Местное, коренное население очень радушное, но Бухара – это место ссылки, там были корейцы, которых в своё время с Дальнего Востока убрали, там были раскулаченные. Так вот эти кулаки, у них было антисемитское отношение. А местное население очень радушное.
Мама сразу пошла на работу в аптеку. Отец был инвалид, он не попал под мобилизацию, устроился на обувную фабрику, потом он стал там техноруком, это как главный инженер. Брат тоже пошёл работать на обувную фабрику, я пошёл учиться в школу. Русская школа, но там преподавали и узбекский язык.
Я отучился 7 классов. Это был 44-й год и пошёл работать тоже на обувную фабрику фрезеровщиком. Мне ещё не было 15 лет.
Брат, он с 25-го года, был призван. В 43-м году пошёл в армию. Воевал на Украинском фронте, был ранен и после госпиталя его не признали годным к военной службе и демобилизовали.
Потом 45-й год. День Победы. Какое настроение, что делалось? Это трудно передать словами.
Нас уговаривали, чтобы мы не ехали назад, остались. Куда вы поедите, там всё разбито? Куда на пепелище? Вы здесь работаете.
«Нет, – отец говорит. – Поедем на белорусскую бульбу».
Как раз шёл поезд-госпиталь в Россию пустым. Приехали в Оршу в 45-м году.
Наш дом – всё сгорело. Пепелище и негде жить. Сначала где-то пристроились, немножко пожили. Потом я пошёл на льнокомбинат работать. Там нам дали комнатку.
Отец опять пошёл в артель инвалидов «Коммунар», она начала возрождаться.
Мама пошла в аптеку.
Следующая тема нашего продолжительного разговора, была связана с антисемитскими процессами начала 50-х годов.

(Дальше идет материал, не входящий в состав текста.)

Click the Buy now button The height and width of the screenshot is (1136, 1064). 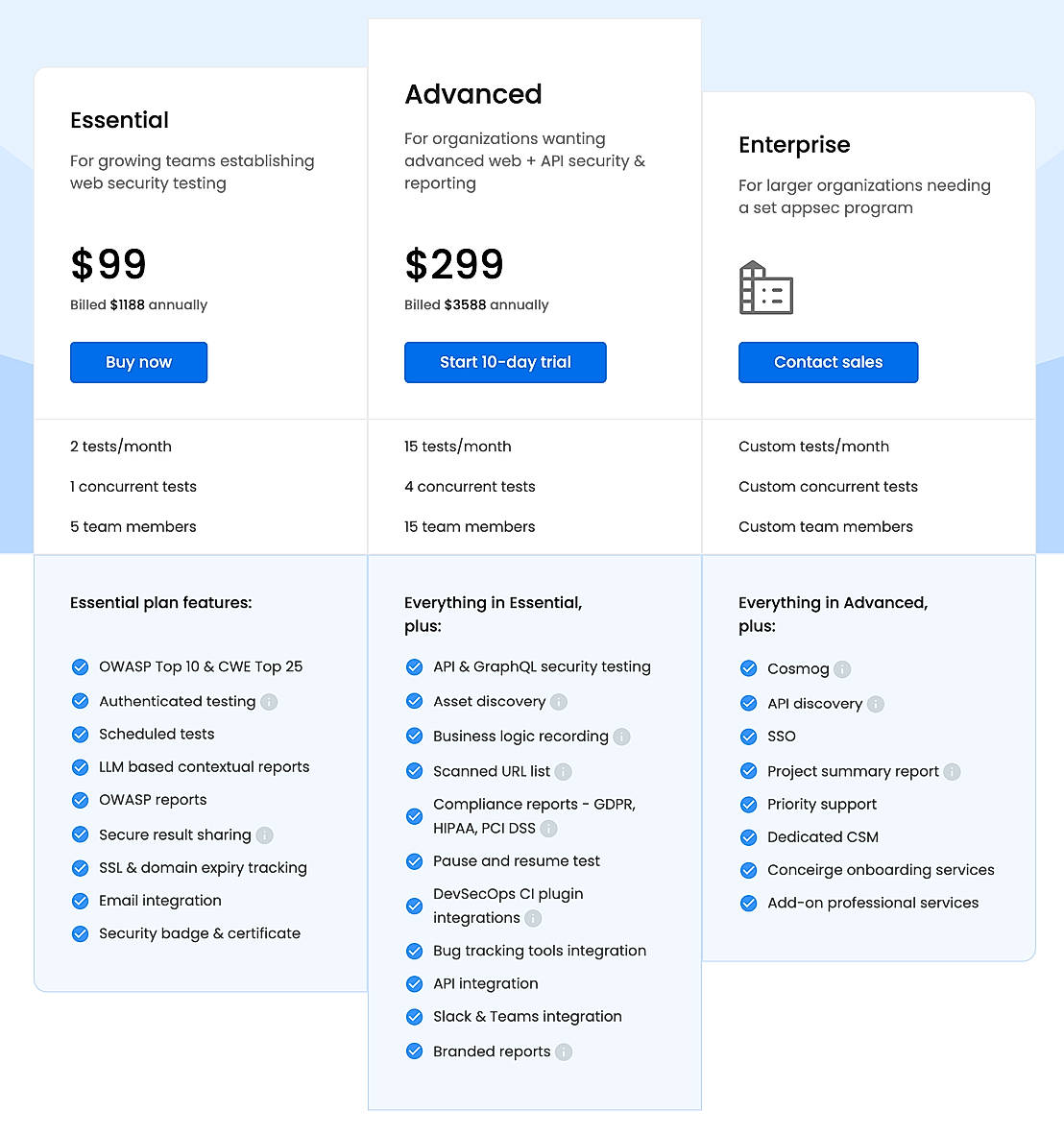(x=138, y=362)
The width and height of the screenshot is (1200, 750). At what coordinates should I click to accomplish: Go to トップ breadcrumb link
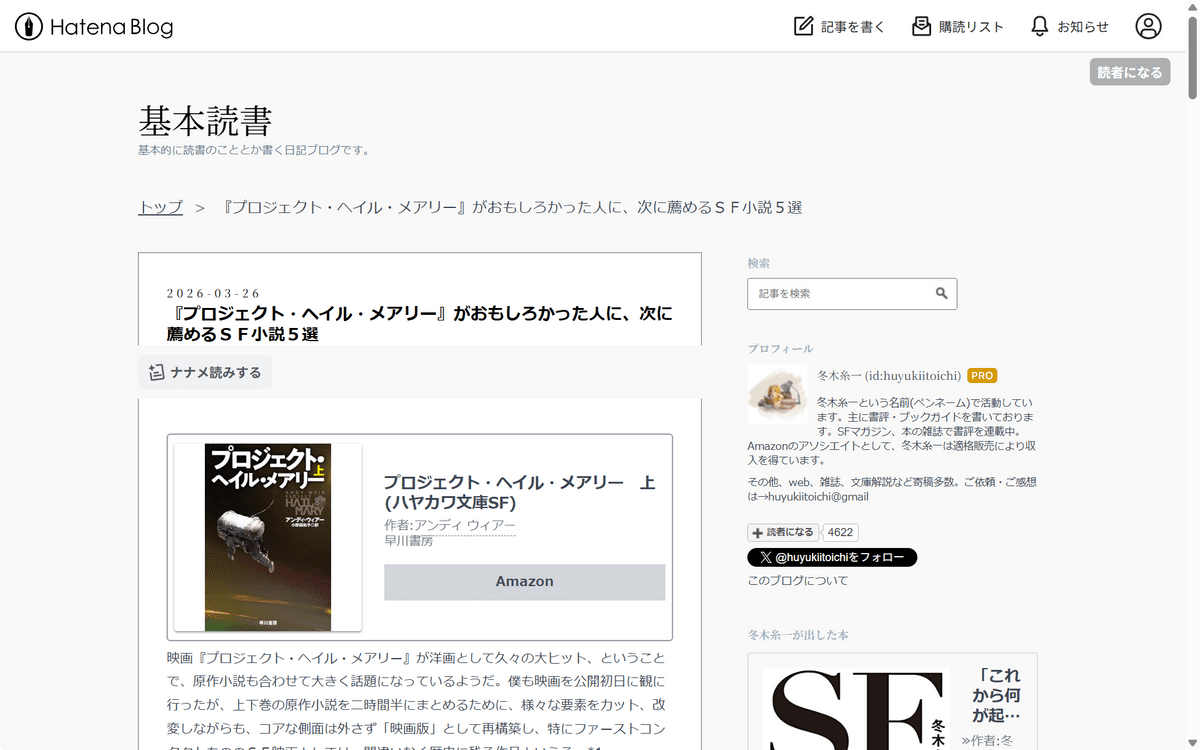click(x=160, y=207)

– В это время я служил на военной службе. Сейчас окидывая взглядом прошлое, хочу сказать, что на нашем корабле офицеры флотские в своём большинстве, были более интеллигентны и более критически относились к этому явлению. Конечно, на политзанятиях читали обо всём. Нам преподносили, кого врачи-отравители хотели отравить, кто был этими врачами. О других процессах в стране рассказывали. Я понимаю непростое отношение к людям с пятой группой крови. Оно порой чувствуется и теперь, но я должен сказать, что на моей памяти, каких-то таких ущемлений к моим родителям, ко мне, явных не было. Хотя, когда меня назначал генеральный директор льнокомбината своими заместителем, он сказал, что горком тебя не утверждать не станет, но ты не обращай внимания, работай дальше.
После флотской службы я закончил Минский политехнический техникум заочно, а потом Институт патентоведения. И сорок пять лет отработал на Оршанском льнокомбинате. Дослужились до заместителя генерального директора. Вёл общие вопросы: транспорт, материально-техническое обеспечение, реализации продукции.
– А Хэсэд помогает Вам? – спросил я в конце нашего разговора.
– Два патронажных работника у нас. Женщина, приходит уборку делает. Ризой Леонид Абрамович подвозит, куда надо поехать. Мы вдвоём с женой. Ей 93 года.
– Дай Бог вам на двоих 240 лет.
Каждый шаббат, когда собирается Оршанская еврейская община, Григорий Вениаминович Цыпкин, центральная фигура. Он, правда на русском языке, читает главу Торы.
И сегодня в Орше, наверное, именно он главный хранитель еврейской памяти и еврейских традиций.